--- Begin Data to use ---

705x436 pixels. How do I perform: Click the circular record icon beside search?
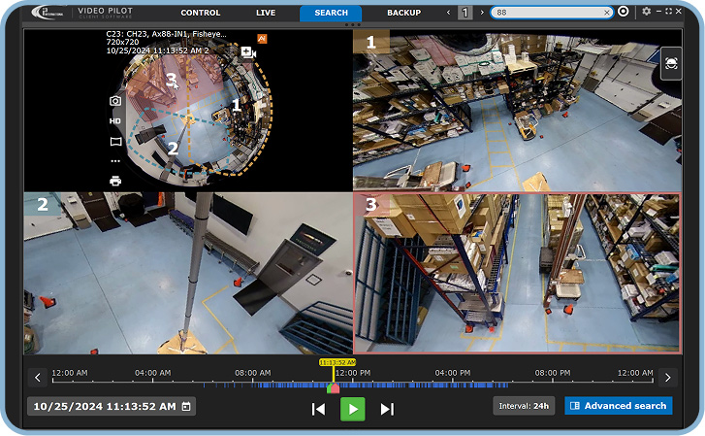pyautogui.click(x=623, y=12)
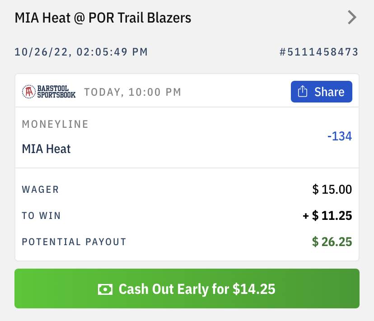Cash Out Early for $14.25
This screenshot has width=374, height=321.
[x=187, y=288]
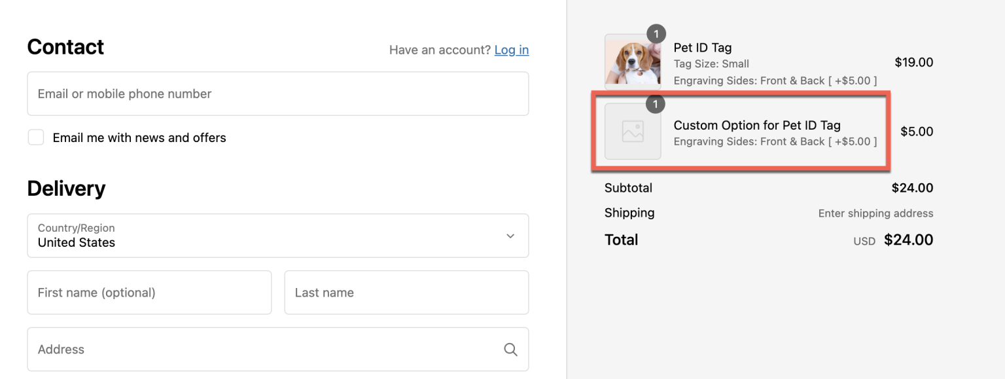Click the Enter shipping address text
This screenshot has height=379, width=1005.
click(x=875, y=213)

--- End Data to use ---

Extract every line of the material above word for word, leaving out the pictures.

705x436 pixels. How do I perform: Click the circular record icon beside search?
pyautogui.click(x=623, y=12)
Cash Out Early for $14.25
This screenshot has width=374, height=321.
[x=187, y=288]
Click the Enter shipping address text
This screenshot has height=379, width=1005.
click(x=875, y=213)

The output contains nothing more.